Start of DATA LISTING

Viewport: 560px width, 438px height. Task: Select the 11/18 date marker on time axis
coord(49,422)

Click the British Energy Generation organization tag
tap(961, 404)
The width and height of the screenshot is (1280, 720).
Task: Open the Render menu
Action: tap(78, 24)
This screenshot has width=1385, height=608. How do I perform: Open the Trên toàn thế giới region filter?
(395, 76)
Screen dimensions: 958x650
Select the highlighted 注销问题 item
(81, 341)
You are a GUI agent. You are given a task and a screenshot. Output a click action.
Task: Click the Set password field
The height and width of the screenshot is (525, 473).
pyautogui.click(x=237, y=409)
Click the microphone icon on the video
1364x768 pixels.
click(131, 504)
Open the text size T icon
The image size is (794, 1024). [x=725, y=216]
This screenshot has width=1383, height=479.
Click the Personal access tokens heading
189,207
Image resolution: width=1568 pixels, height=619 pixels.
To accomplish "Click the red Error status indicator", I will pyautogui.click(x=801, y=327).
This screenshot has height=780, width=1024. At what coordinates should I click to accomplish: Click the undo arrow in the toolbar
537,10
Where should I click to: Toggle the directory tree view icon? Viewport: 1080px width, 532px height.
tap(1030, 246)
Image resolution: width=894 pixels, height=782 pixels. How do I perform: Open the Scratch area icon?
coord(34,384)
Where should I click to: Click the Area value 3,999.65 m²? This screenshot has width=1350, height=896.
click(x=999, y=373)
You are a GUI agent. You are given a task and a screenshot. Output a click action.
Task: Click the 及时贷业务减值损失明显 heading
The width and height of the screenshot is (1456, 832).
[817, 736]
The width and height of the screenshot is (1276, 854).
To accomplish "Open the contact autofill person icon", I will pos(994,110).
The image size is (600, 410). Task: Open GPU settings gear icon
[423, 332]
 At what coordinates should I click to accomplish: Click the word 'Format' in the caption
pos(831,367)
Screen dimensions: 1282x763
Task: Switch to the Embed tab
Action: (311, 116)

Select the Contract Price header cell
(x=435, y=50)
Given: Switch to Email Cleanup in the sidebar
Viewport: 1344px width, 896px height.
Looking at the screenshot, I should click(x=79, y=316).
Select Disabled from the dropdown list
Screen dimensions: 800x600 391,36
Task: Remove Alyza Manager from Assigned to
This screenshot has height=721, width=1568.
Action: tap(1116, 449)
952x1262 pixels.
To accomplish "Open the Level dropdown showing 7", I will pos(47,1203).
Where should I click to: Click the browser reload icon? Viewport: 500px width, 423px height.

End of DATA LISTING

> _WHAT YOU WILL DO_
What is needed here is an exact copy of all the records above.

> _EXERCISE SOLUTION_
Viewport: 560px width, 438px height. Task: Select the 11/18 date marker on time axis
coord(49,422)

Click the British Energy Generation organization tag
tap(961, 404)
The width and height of the screenshot is (1280, 720).
Task: Open the Render menu
Action: tap(78, 24)
This screenshot has width=1385, height=608. How do I perform: Open the Trên toàn thế giới region filter?
(395, 76)
Screen dimensions: 958x650
Select the highlighted 注销问题 item
(81, 341)
You are a GUI agent. You are given a task and a screenshot. Output a click action.
Task: Click the Set password field
The height and width of the screenshot is (525, 473).
pyautogui.click(x=237, y=409)
Click the microphone icon on the video
1364x768 pixels.
click(131, 504)
Open the text size T icon
The image size is (794, 1024). [x=725, y=216]
This screenshot has width=1383, height=479.
Click the Personal access tokens heading
189,207
Image resolution: width=1568 pixels, height=619 pixels.
To accomplish "Click the red Error status indicator", I will pyautogui.click(x=801, y=327).
This screenshot has height=780, width=1024. At what coordinates should I click to accomplish: Click the undo arrow in the toolbar
537,10
Where should I click to: Toggle the directory tree view icon? Viewport: 1080px width, 532px height.
tap(1030, 246)
Image resolution: width=894 pixels, height=782 pixels. How do I perform: Open the Scratch area icon?
coord(34,384)
Where should I click to: Click the Area value 3,999.65 m²? This screenshot has width=1350, height=896.
click(x=999, y=373)
You are a GUI agent. You are given a task and a screenshot. Output a click action.
Task: Click the 及时贷业务减值损失明显 heading
The width and height of the screenshot is (1456, 832).
[817, 736]
The width and height of the screenshot is (1276, 854).
To accomplish "Open the contact autofill person icon", I will pos(994,110).
The image size is (600, 410). Task: Open GPU settings gear icon
[423, 332]
 At what coordinates should I click to accomplish: Click the word 'Format' in the caption
pos(831,367)
Screen dimensions: 1282x763
Task: Switch to the Embed tab
Action: (311, 116)

Select the Contract Price header cell
(x=435, y=50)
Given: Switch to Email Cleanup in the sidebar
Viewport: 1344px width, 896px height.
Looking at the screenshot, I should click(x=79, y=316).
Select Disabled from the dropdown list
Screen dimensions: 800x600 391,36
Task: Remove Alyza Manager from Assigned to
This screenshot has height=721, width=1568.
Action: tap(1116, 449)
952x1262 pixels.
To accomplish "Open the Level dropdown showing 7", I will pos(47,1203).
Where should I click to: Click the browser reload icon? Viewport: 500px width, 423px height.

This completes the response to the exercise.